With minor changes for dates and such, still very pertinent to what is happening today.
And best of all, accessible to just about everybody.
Thank you both for your comments.
😎
LikeLike
Am I imagining things? I swear I read a post about Massachusetts and PAARC testing today. Maybe it was an older post?
LikeLike
kayinmassachusetts, this is the post you read: https://dianeravitch.net/2015/01/30/why-is-massachusetts-switching-to-parcc/
LikeLike
Who felt the need to compare students around the world can’t possibly think this is scientific since the variables are so extreme.
LikeLike
The other reason it’s not fair to compare students from different countries is that they don’t all have the same curriculum. How can you compare one set of kids who have been taught something in the test compared to another group of kids who haven’t? This is especially true with science in TIMSS.
LikeLike
And the other thing is that different countries have different hours of instruction time for different subjects. In grade 4, Singapore had 201 hours of math instruction time per year, USA had 171 and Japan 136 (as reported in TIMSS 2006/07).
LikeLike
First, saying that the test is biased is fine. Differences in poverty, teenage pregnancy rates, income inequality, cultural attitudes, etc. are valid concerns. But not excuses to justify poor US outcomes. We need to recognize the (imperfect) red flag indicator and perhaps consider a solution to poverty to help our US outcomes in education, for example. Or how about improve access to health care to a include a public service program to reduce teenage pregnancy. Second to the person complaining about the unfairness of the test because students have differing curriculums. The fact is that a right triangle has certain properties, quadratic and polynomial equations render certain graphs, Newton’s Laws remain across political boundaries, and so on.

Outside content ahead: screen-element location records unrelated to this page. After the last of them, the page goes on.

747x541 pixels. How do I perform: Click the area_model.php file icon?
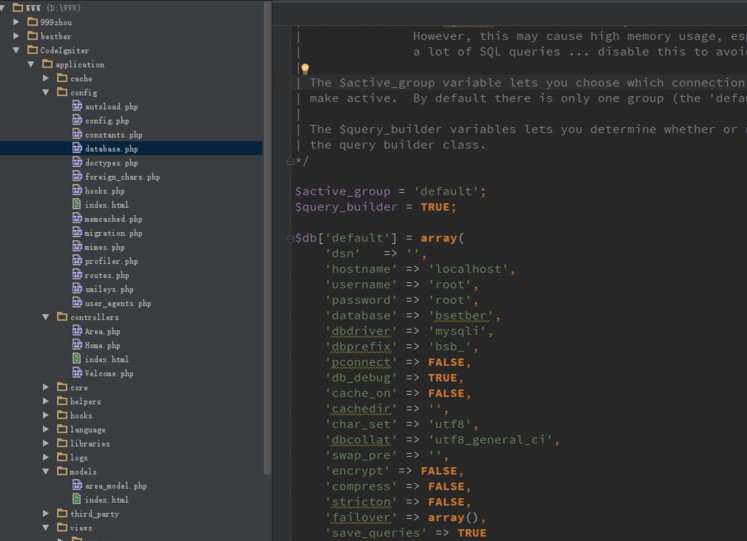pyautogui.click(x=77, y=485)
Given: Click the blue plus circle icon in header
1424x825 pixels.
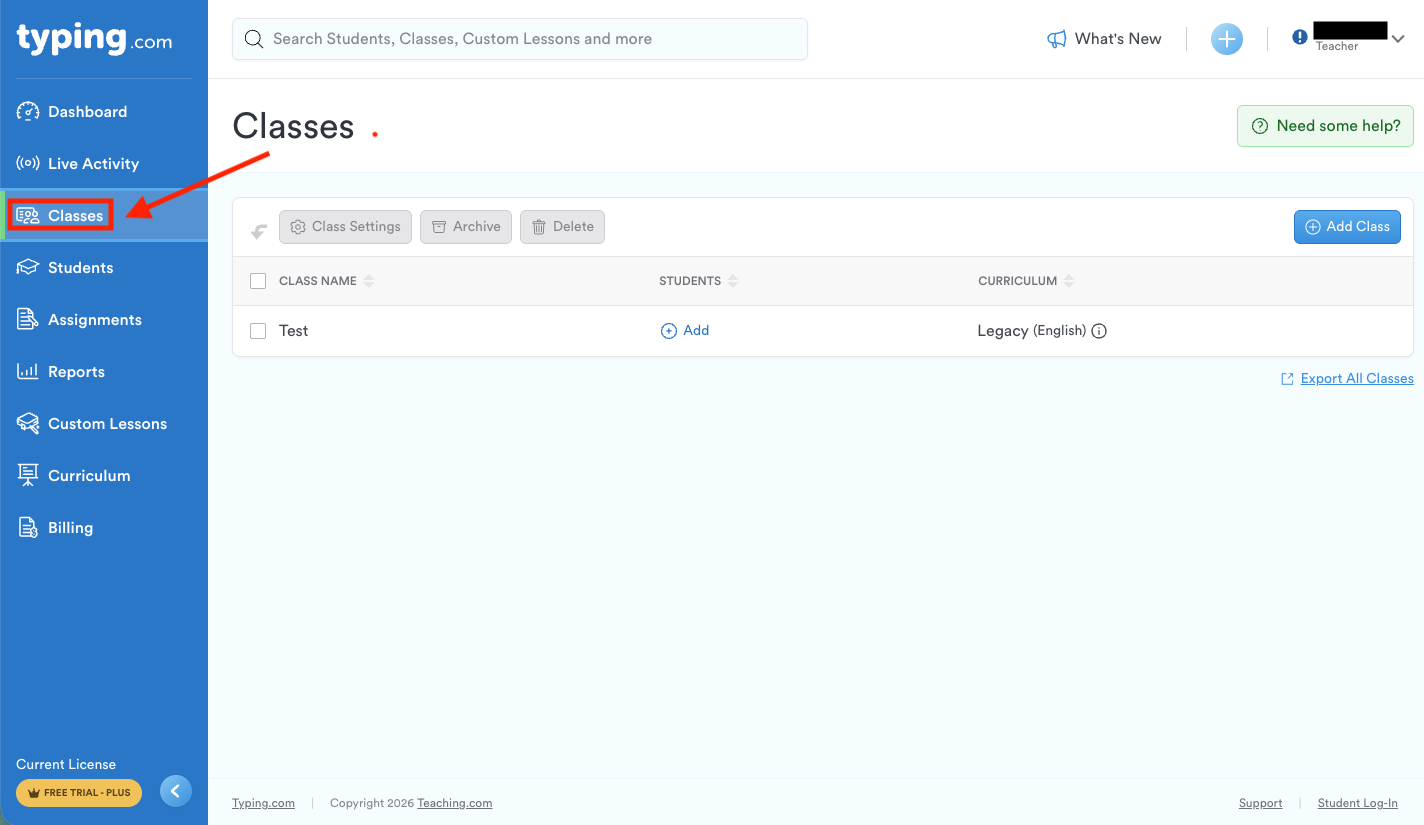Looking at the screenshot, I should click(1226, 39).
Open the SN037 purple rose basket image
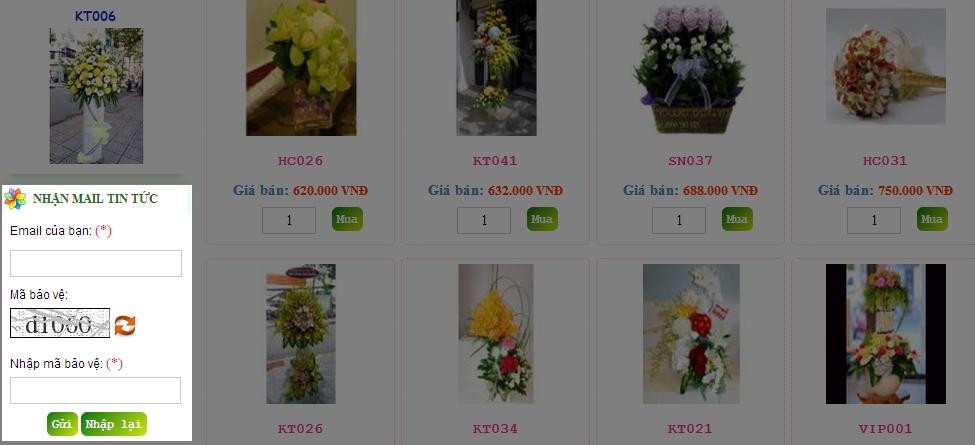 (688, 70)
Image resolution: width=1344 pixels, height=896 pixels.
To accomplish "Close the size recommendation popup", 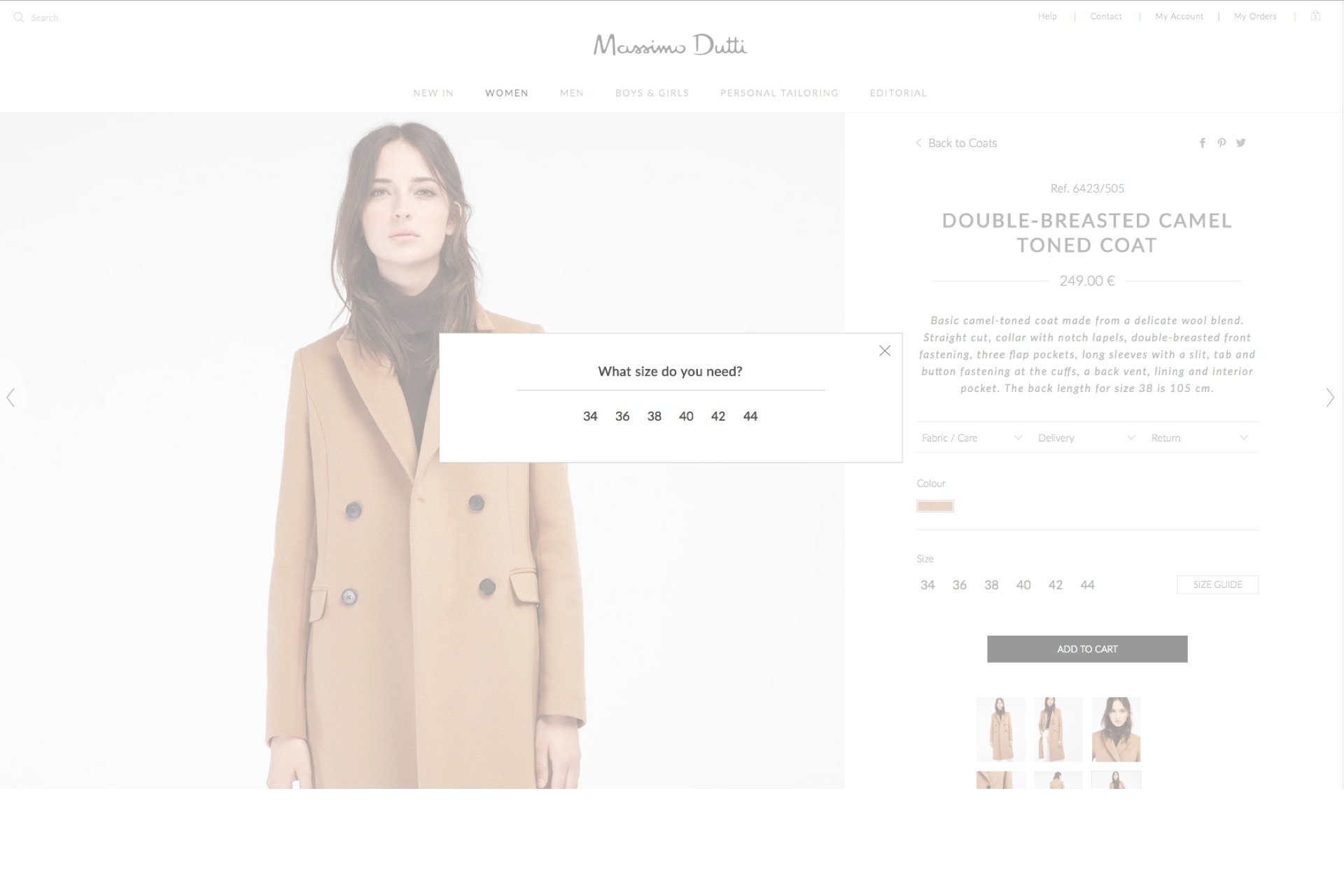I will click(x=884, y=350).
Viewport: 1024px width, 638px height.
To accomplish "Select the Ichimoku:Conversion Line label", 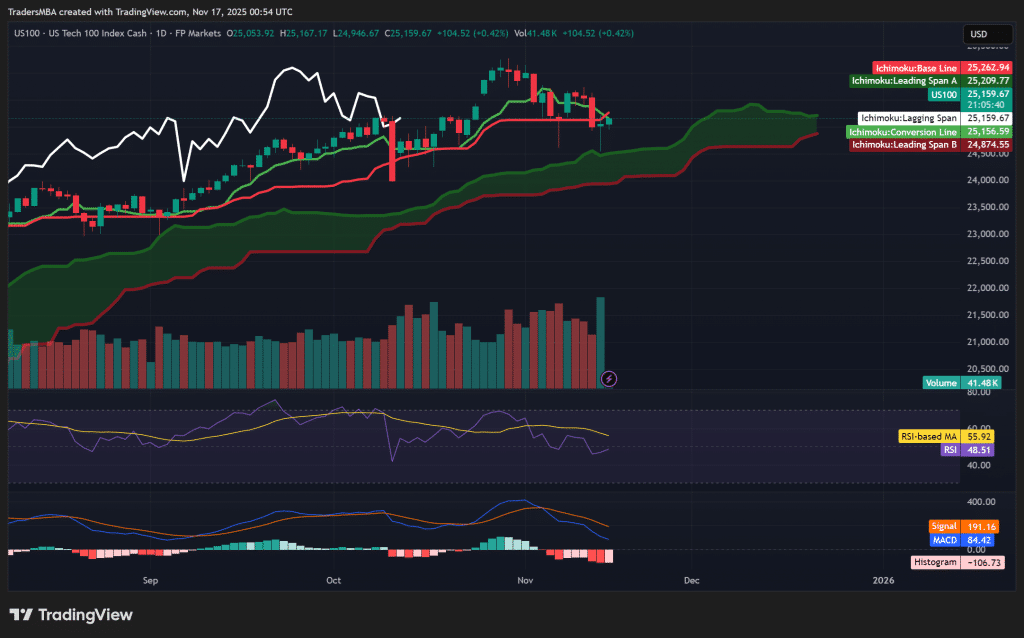I will pos(903,131).
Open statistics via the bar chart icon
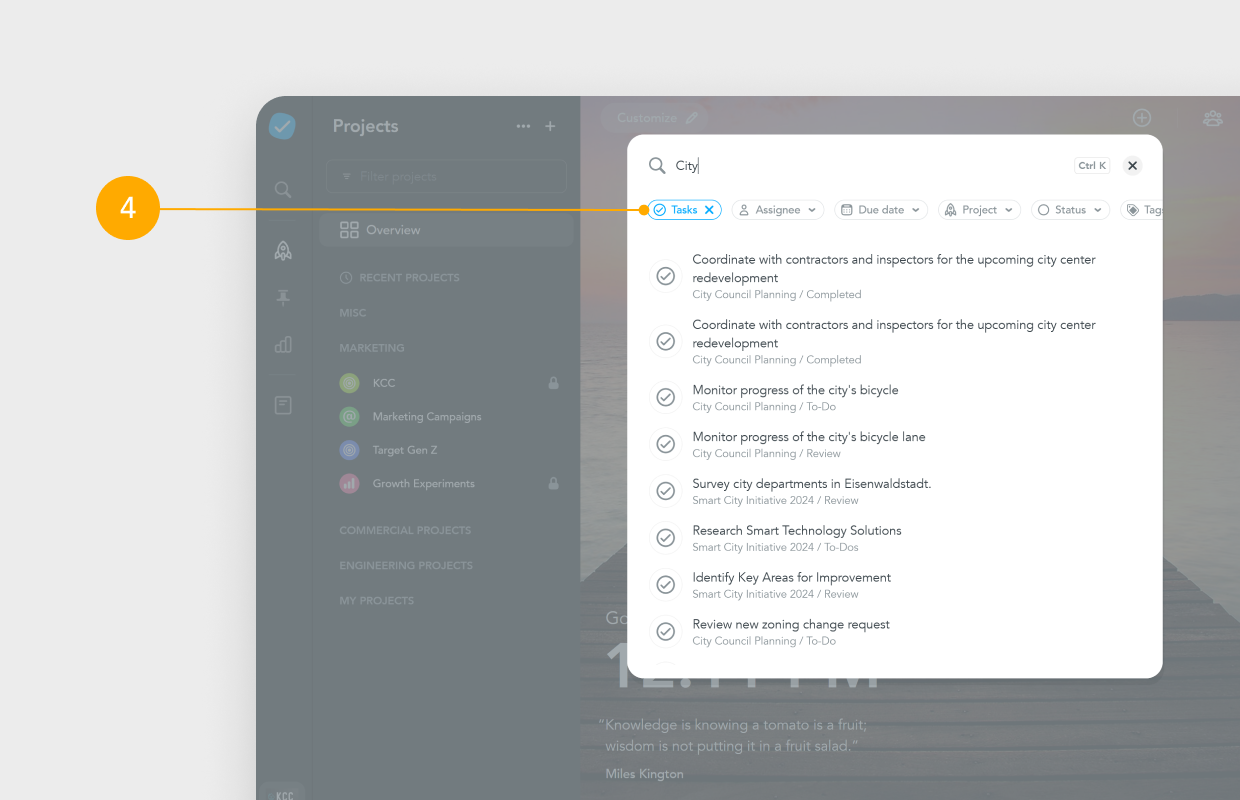The height and width of the screenshot is (800, 1240). click(283, 344)
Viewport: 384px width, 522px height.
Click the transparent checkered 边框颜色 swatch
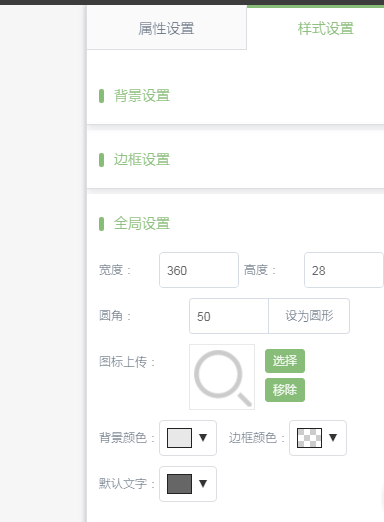tap(309, 438)
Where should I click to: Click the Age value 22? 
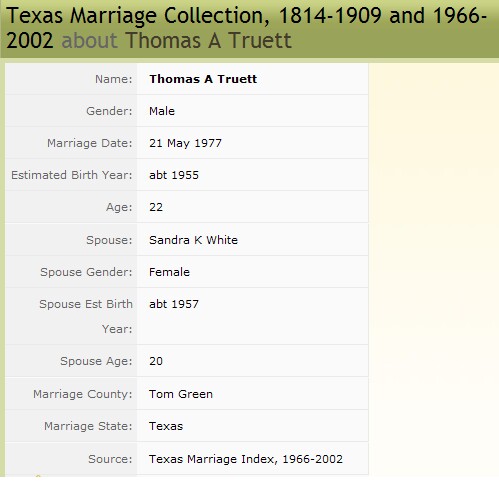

The problem is not the validity of the test. The problem is the over use of testing and lack of intelligent response to the indications of the results. Teaching is the only professional field I know of that has policy makers with no experience in the field deciding the direction of education. Note for example, the state commissioner of education in NM never taught in the classroom and many administrators are out of touch after having been removed from the classroom for long periods of time.
Policy should be determined at the local level by teachers.
LikeLike
Yes, but one country might teach pythagorous theorem in grade 4 and another country might teach it in grade 5 and do the Euclidean algorithm in grade 4.
If the testers assume that the pythagorous theorem is always taught in grade 4 and the Euclidean algorithm is never taught in grade 4 then they will only test for the pythagorous theorem and never the Euclidean algorithm and the second country will appear weaker.
One problem is the over-use of testing internal to the USA but the one other big problem is the validity of the tests between countries.
LikeLike
“The problem is not the validity of the test.”
Weeeellllll, yeeeessss the problem is with the validity. Without validity all else is mute. For a short primer on the invalidity of the educational malpractices that are educational standards and standardized testing read Noel Wilson’s “A Little Less than Valid: An Essay Review” found at:
Click to access v10n5.pdf
LikeLike
“The problem is not the validity of the test.”
That is the main problem the tests are COMPLETELY INVALID as shown by Noel Wilson in his never refuted nor rebutted “Educational Standards and the Problem of Error” found at: http://epaa.asu.edu/ojs/article/view/577/700
Brief outline of Wilson’s “Educational Standards and the Problem of Error” and some comments of mine.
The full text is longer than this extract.